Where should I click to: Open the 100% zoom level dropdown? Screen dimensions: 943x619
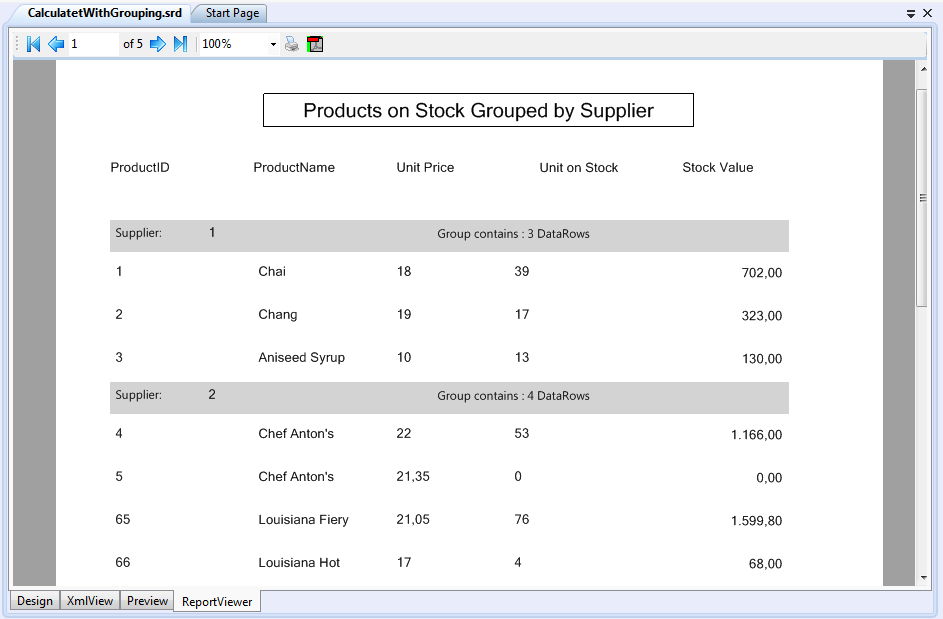pyautogui.click(x=273, y=45)
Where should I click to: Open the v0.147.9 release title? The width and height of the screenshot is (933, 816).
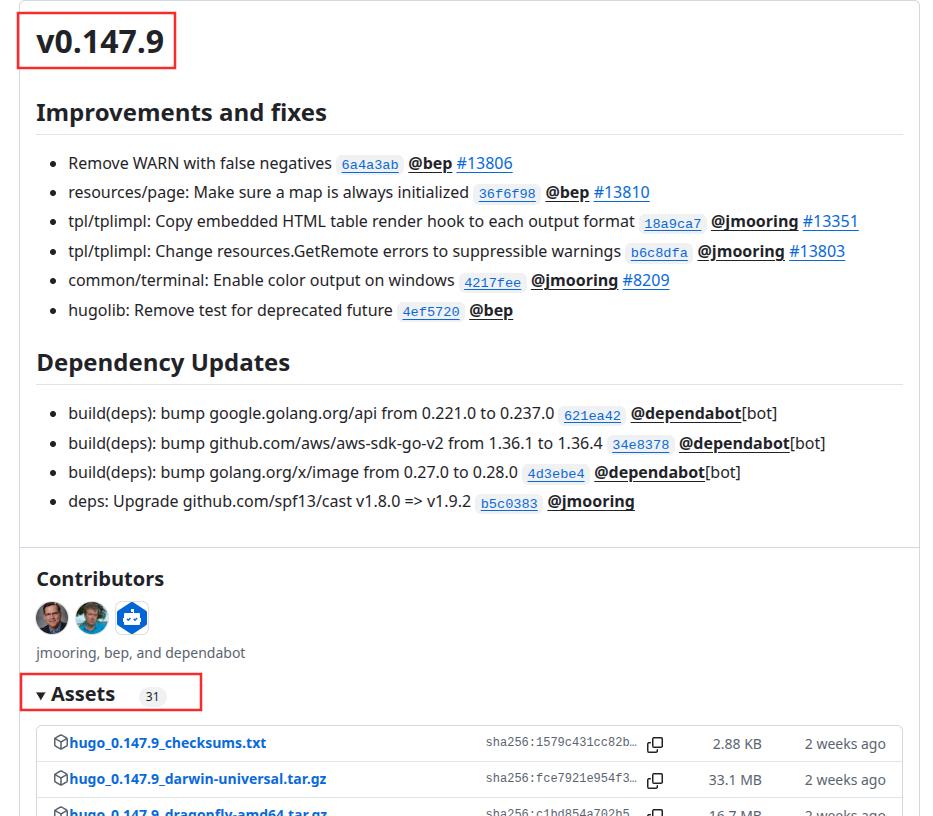[x=99, y=42]
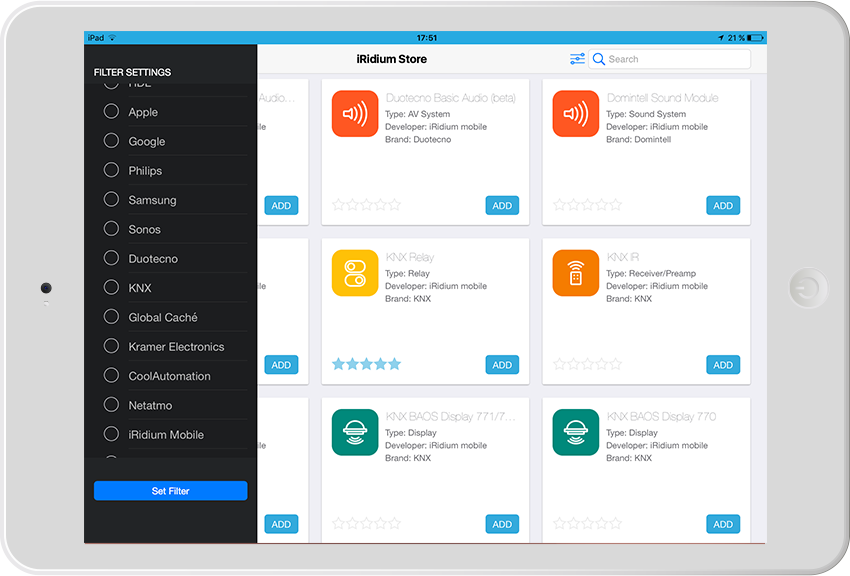The height and width of the screenshot is (576, 850).
Task: Choose Global Caché brand radio button
Action: pyautogui.click(x=111, y=317)
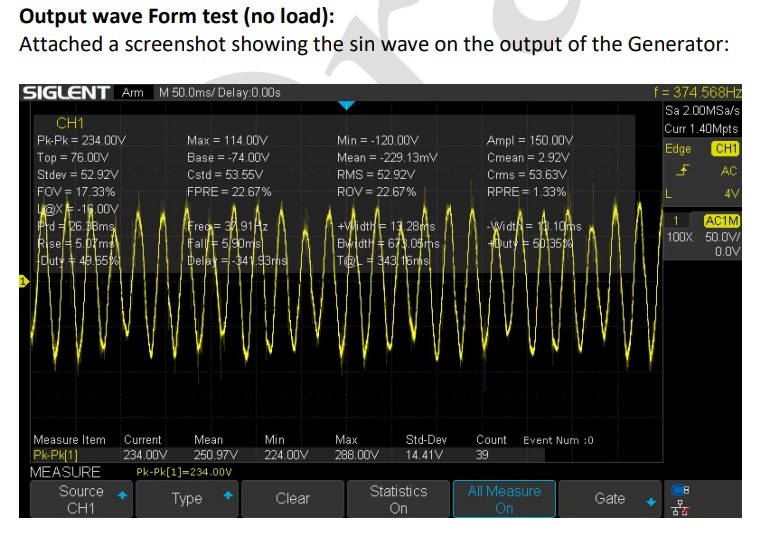Click the SIGLENT logo
Image resolution: width=771 pixels, height=552 pixels.
(66, 93)
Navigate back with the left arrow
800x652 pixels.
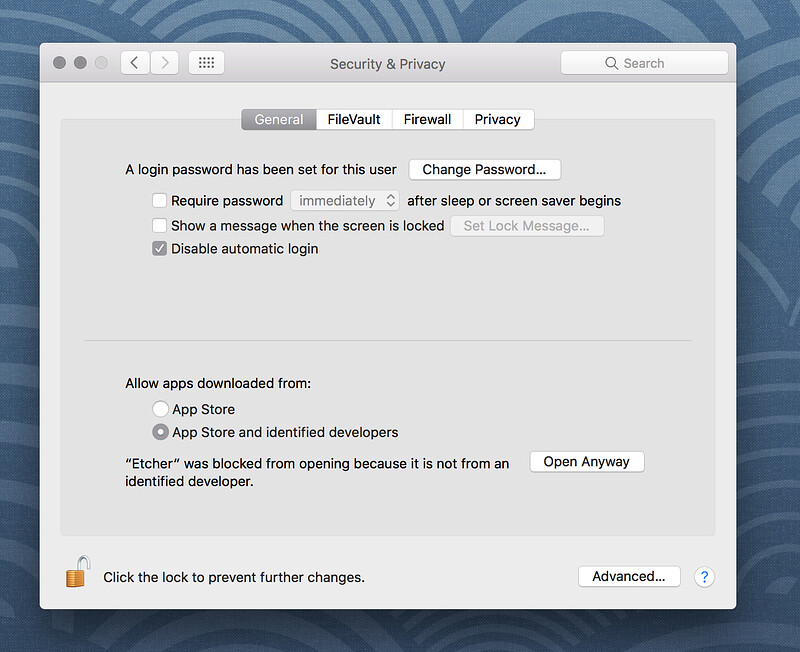tap(135, 62)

§ **CHALLENGE**: Copy out every line of the data above word for word, leaving out the pictures.

§ **FINISHED ANSWER**:
Where should I click to: Open the 100% zoom level dropdown? Screen dimensions: 943x619
pyautogui.click(x=273, y=45)
Where should I click to: Open the v0.147.9 release title? The width and height of the screenshot is (933, 816).
[x=99, y=42]
The height and width of the screenshot is (576, 850).
Task: Choose Global Caché brand radio button
Action: pyautogui.click(x=111, y=317)
Click the SIGLENT logo
Image resolution: width=771 pixels, height=552 pixels.
(66, 93)
Navigate back with the left arrow
800x652 pixels.
tap(135, 62)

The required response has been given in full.